## TEXT EXCERPT
········
# Think I screwed up



## Sloanhaus (Aug 13, 2012)

In my 210 gallon tank, thei are two plastic beams that go across the water. I thought they were to hold glass or filter screens. The problem was that I was getting two bars of darkness in my tank so I cut them out. Are these also support beams and is my tank going to bust? Thanks


----------



## Reefing Madness (Aug 12, 2011)

*J/D**J/D**J/D*

Yea, those are support beams. And you tank will now start to bow out form the water pushing against the glass. Better get a couple of bar clamps to put on there until you can get some glass cut and put into place.
Or buy another top brace.
http://www.aquariumforum.com/f2/replacing-top-aquarium-rim-frame-broken-27262.html
FAQs on Glass Aquarium Repair,  Braces/Cross Supports


----------



## Nereus7 (Jun 13, 2012)
········
Screen grounding items:
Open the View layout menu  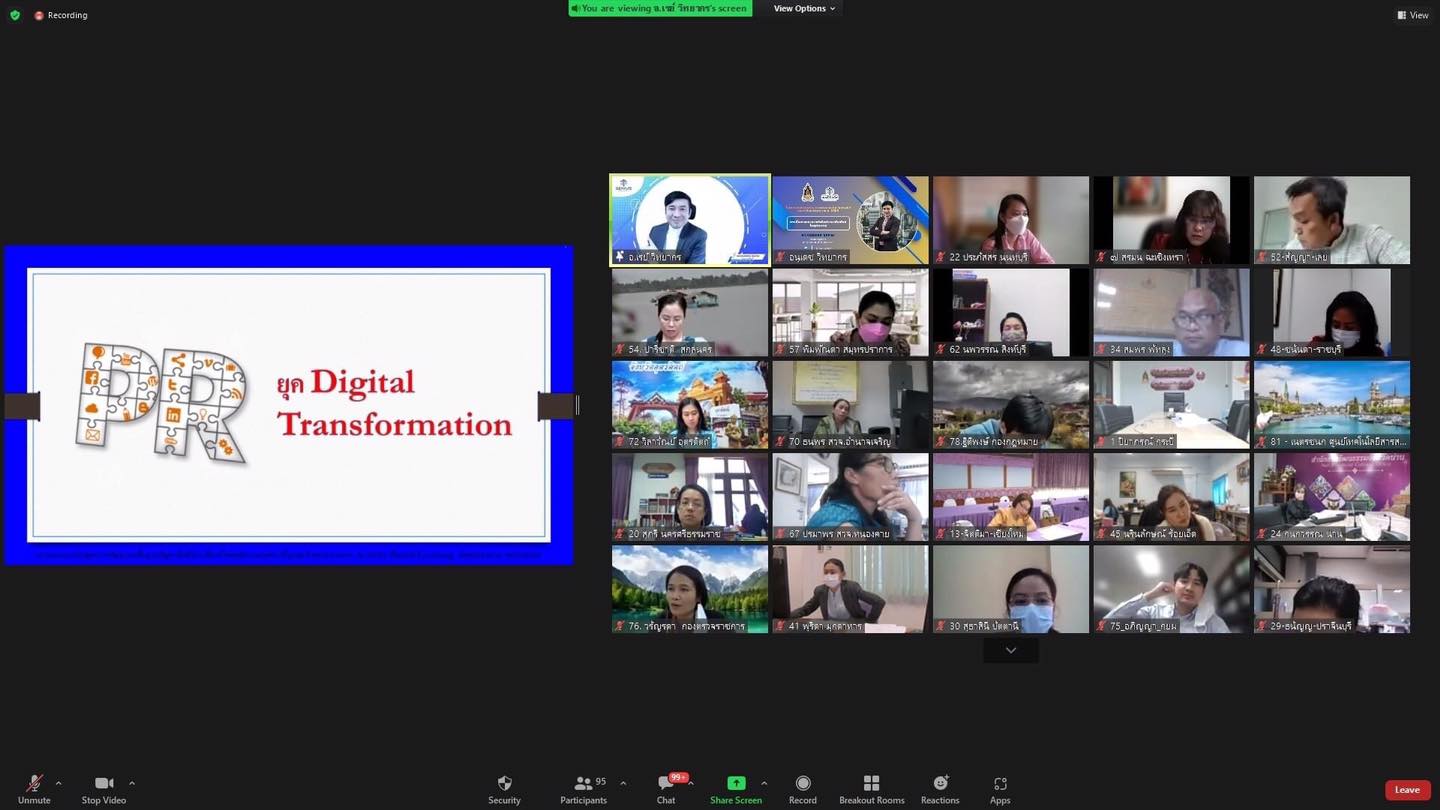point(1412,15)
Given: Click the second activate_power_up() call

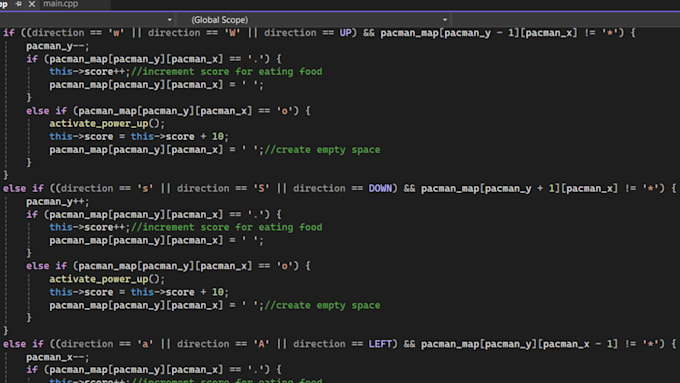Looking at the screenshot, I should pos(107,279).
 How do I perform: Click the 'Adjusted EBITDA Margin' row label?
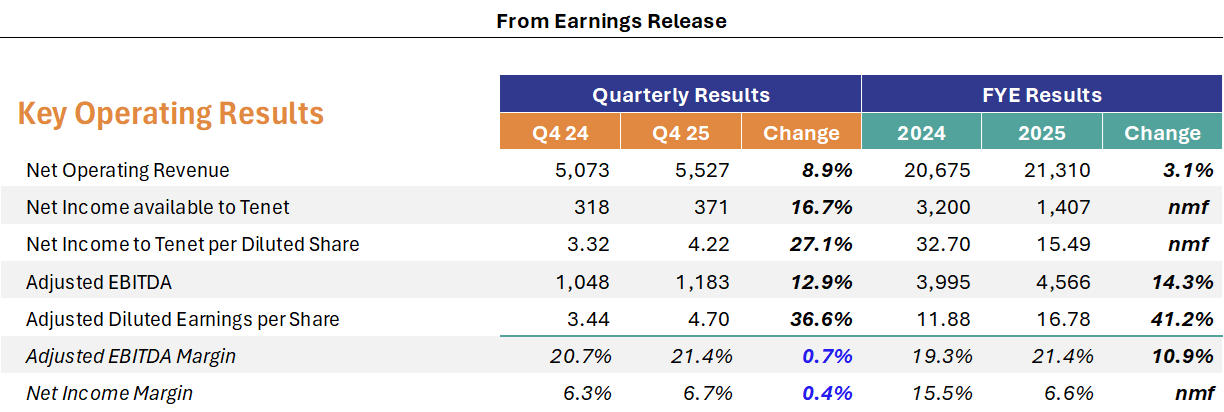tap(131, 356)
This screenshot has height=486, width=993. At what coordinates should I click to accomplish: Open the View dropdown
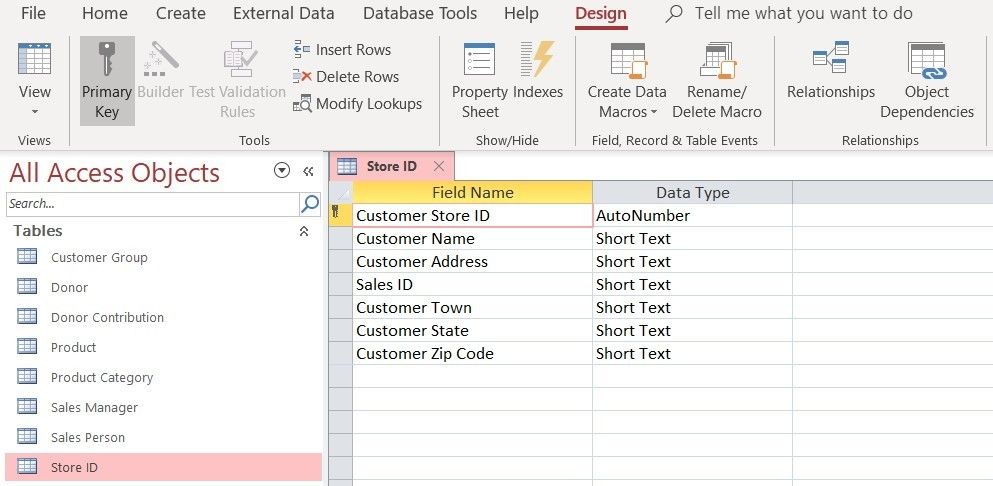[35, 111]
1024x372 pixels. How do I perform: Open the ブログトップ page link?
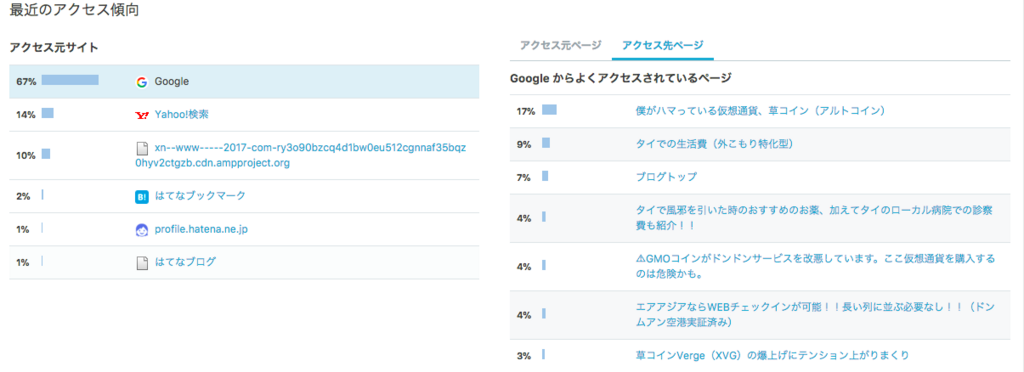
········
## TASK TO COMPLETE
Transcribe the stretch of the aquarium thread from "Yea, those are" through "another top brace.". These items are separate material, unrelated to the aquarium thread.

## WRITTEN SOLUTION
Yea, those are support beams. And you tank will now start to bow out form the water pushing against the glass. Better get a couple of bar clamps to put on there until you can get some glass cut and put into place.
Or buy another top brace.